Has it taken longer with anyone else lately?
It's been variable. Just went through a re-design on one site, and seeing it take well over 20 days to get some of the new pages in. Very similar to what Liane is describing.
Some sites are popping in under 48 hours, though. I haven't figured out the pattern yet.
One thing that I've noticed however is odd spider behavior. Sometimes a spider will request 20 different pages from 20 different IP address, each time requesting robots.txt after every page request. Sometimes it'll request one random page, then won't come back for 30 hours.
It's very erratic right now.
I think there seems to be a problem, at least from what I am observing.
[edited by: webdude at 5:56 pm (utc) on Aug. 19, 2004]
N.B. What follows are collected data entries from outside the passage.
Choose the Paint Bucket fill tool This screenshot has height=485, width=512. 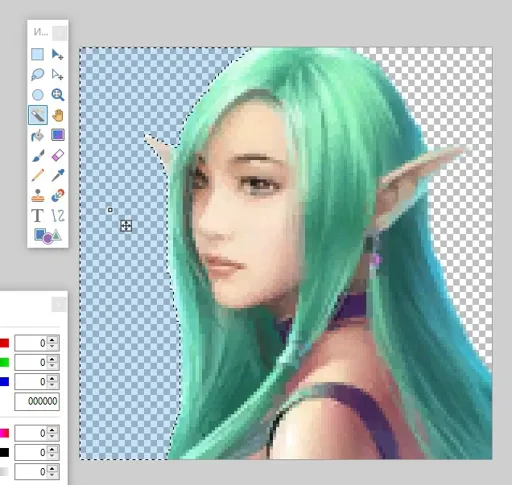point(37,135)
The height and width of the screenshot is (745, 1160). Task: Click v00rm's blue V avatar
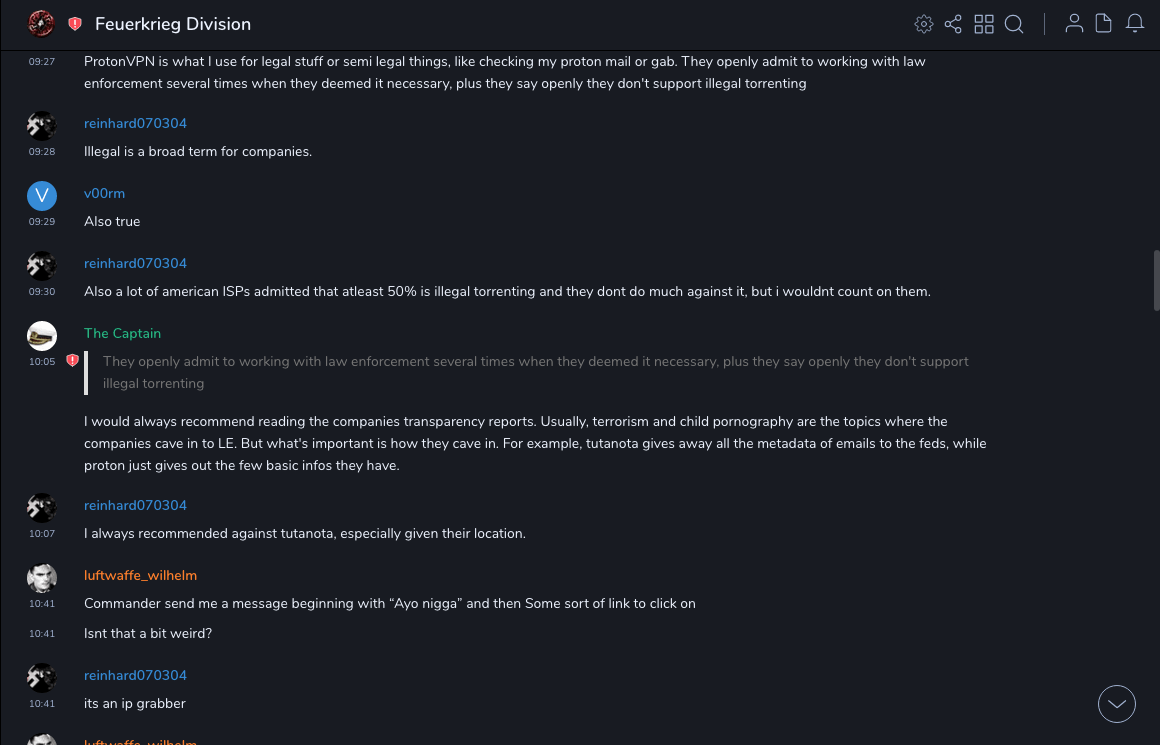click(42, 196)

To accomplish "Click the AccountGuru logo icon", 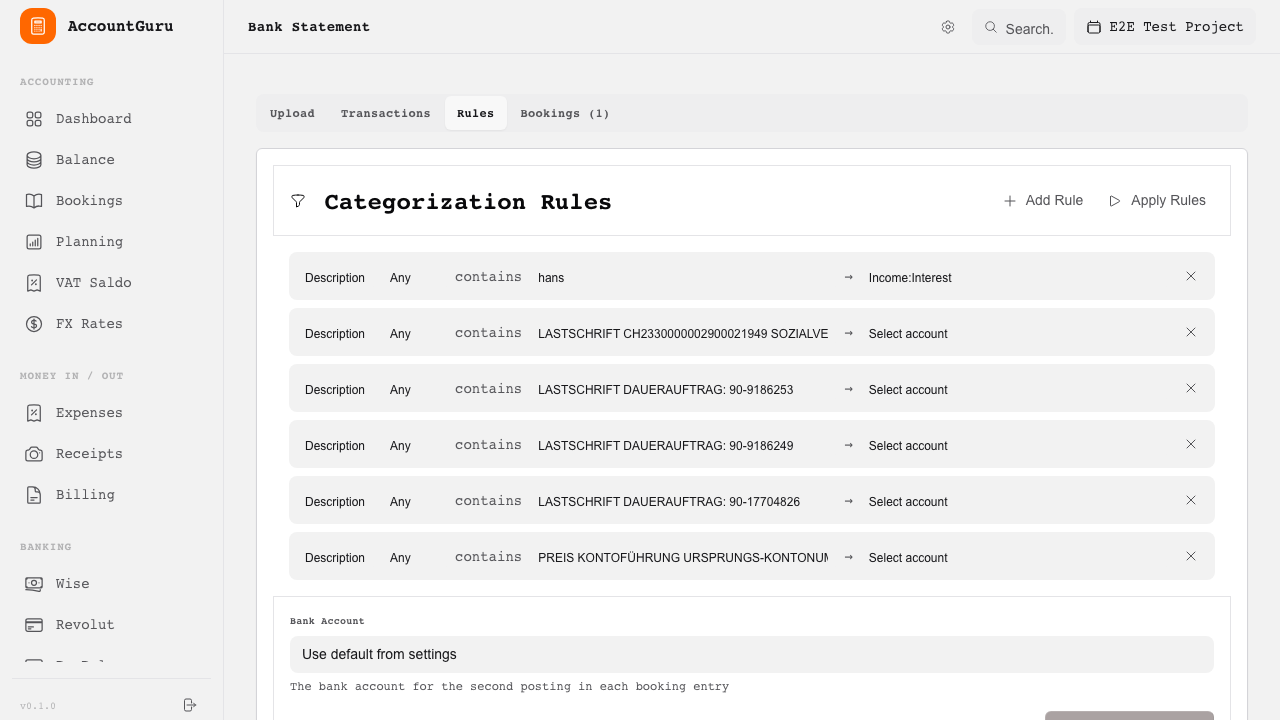I will [x=37, y=26].
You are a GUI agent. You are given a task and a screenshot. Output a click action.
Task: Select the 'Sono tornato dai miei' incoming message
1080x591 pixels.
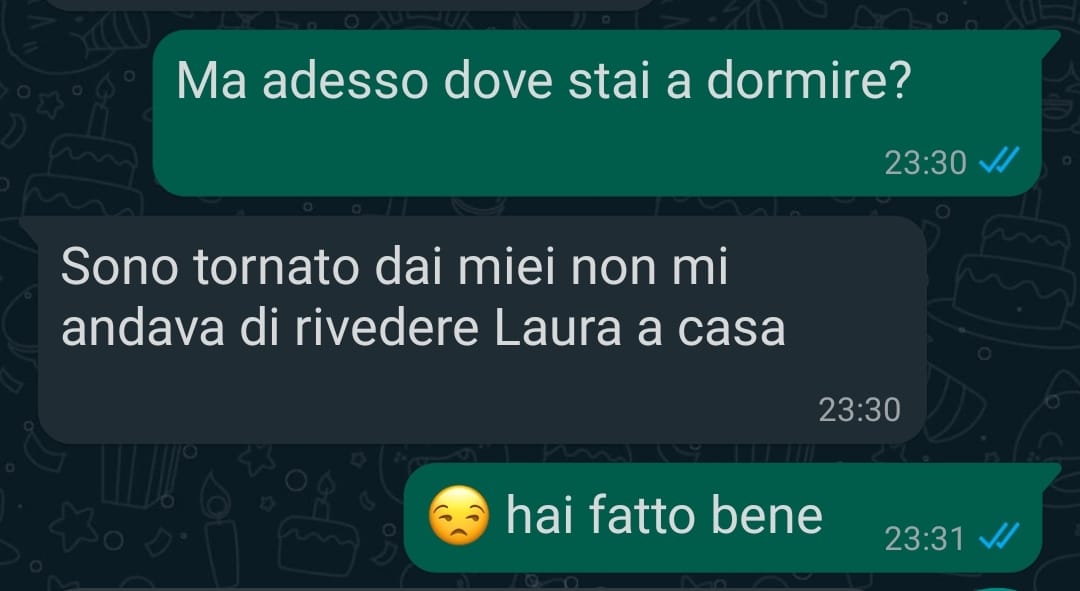coord(482,330)
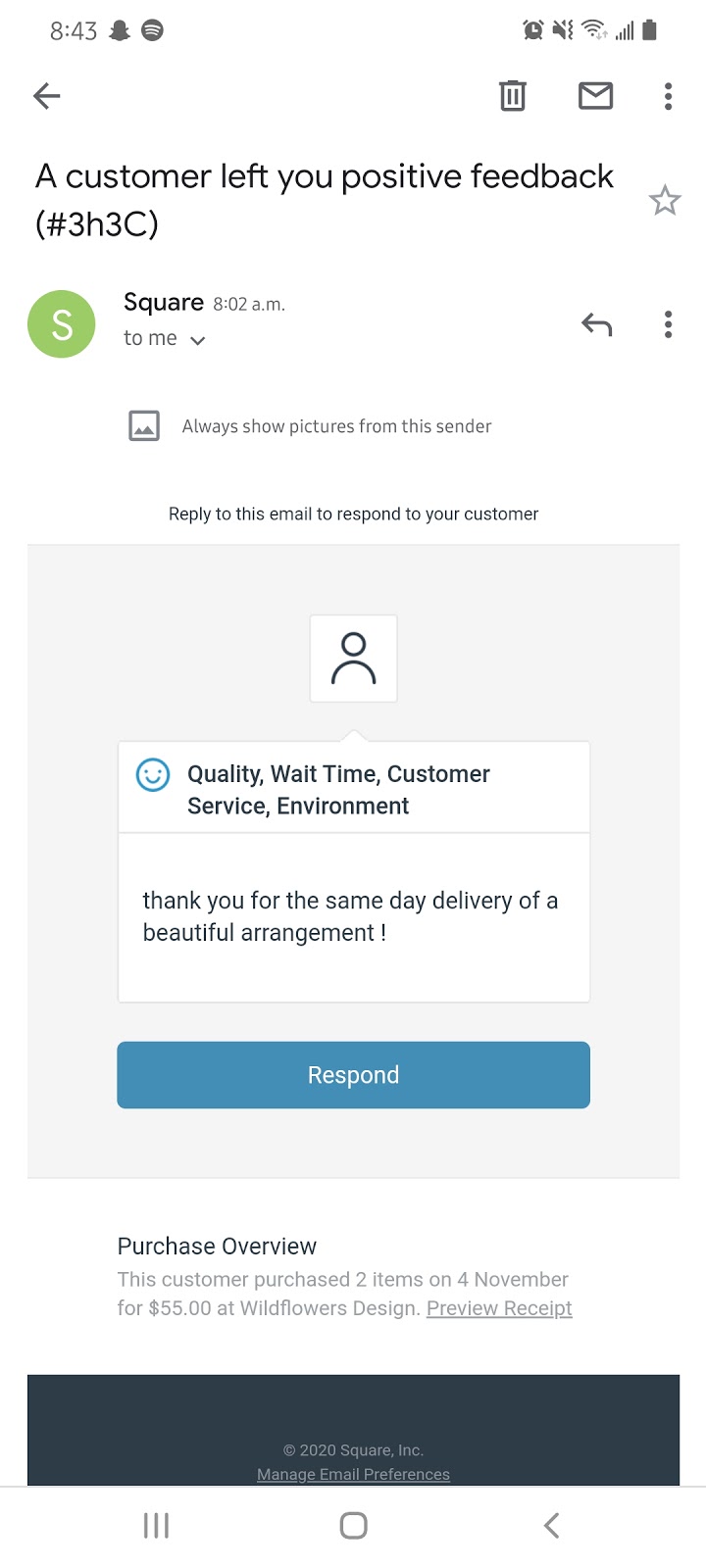Click the blue Respond button
The height and width of the screenshot is (1568, 706).
(x=353, y=1075)
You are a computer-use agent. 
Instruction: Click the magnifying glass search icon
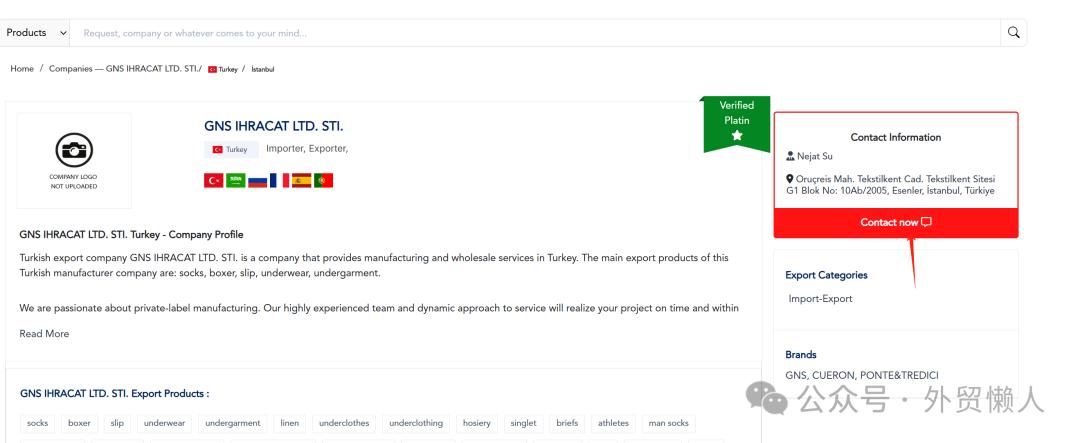1013,32
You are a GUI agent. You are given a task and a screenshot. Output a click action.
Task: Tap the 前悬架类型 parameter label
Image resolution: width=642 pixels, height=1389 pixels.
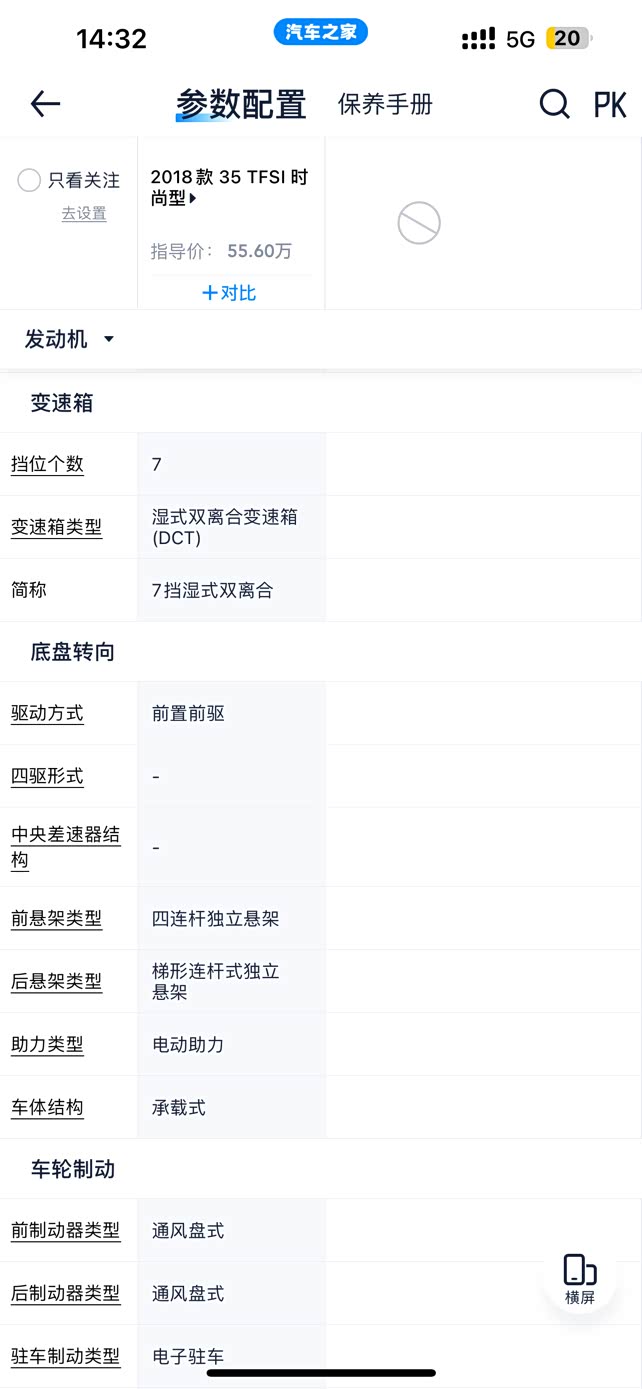tap(56, 918)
Mmm...I'm not sure either.
The pages that 64.68.81.* crawled were very deep (3 levels from the homepage) and there is a reasonable chance they were not crawled before.
There has been some discussion about Google potentially running out of DocID's, I'm no DB wizard like some on here, but it seems to me a very efficient way to store or allocate them with the page title and little else.
I also noticed from the recent upheaval and discussions that some felt that large directory like sites had been hit by the august update.
It would be great to hear from others who have been visited by 64.68.81.* and the result of the crawl.
I'm still not sure if I want to see 64.68.81.* again. One more point 64.68.82.* never went any where near the pages that 64.68.81.* had crawled seven days earlier.
I think various aspects of the bot are broken
I agree various aspects of the bot may be broken. In mid may, google started displaying ALL pages of my two websites with old titles (from 6 months ago) despite showing current cache. In other words, googlebot seems to have difficulty detecting the current title tag. Furthermmore, on my larger site (around 100 pages), the bot is not performing a complete crawl. All of my pages are displayed in google with url only, and the index page is no longer showing in the serps (after 4 years). I hope the old bot is coming back around so that some of these problems may be resolved (assuming they are being caused by a broken crawler).
It could be pages that have had a 301 in the past are being checked again to see if they will get the same response. I'll check thru the logs tommorow and see if that's the case.
1) Cleaner 64.68.81.****
18.104.22.168, 22.214.171.124, 126.96.36.199, 188.8.131.52 and so on 64.68.81.xxx going after my 301 (also a 404) and stressing robots.txt a lot.
This seems naturally to me some kind of cleaner bot from google checking for this kind of stuff.
2) Mediapartners-Google/2.1 184.108.40.206 seems to be some Adsense bot here :-)
Servers for different tasks mixed up here in same ip range ('ve seen this mix in other very big farms sometimes for randomly reasons from rack to rack too).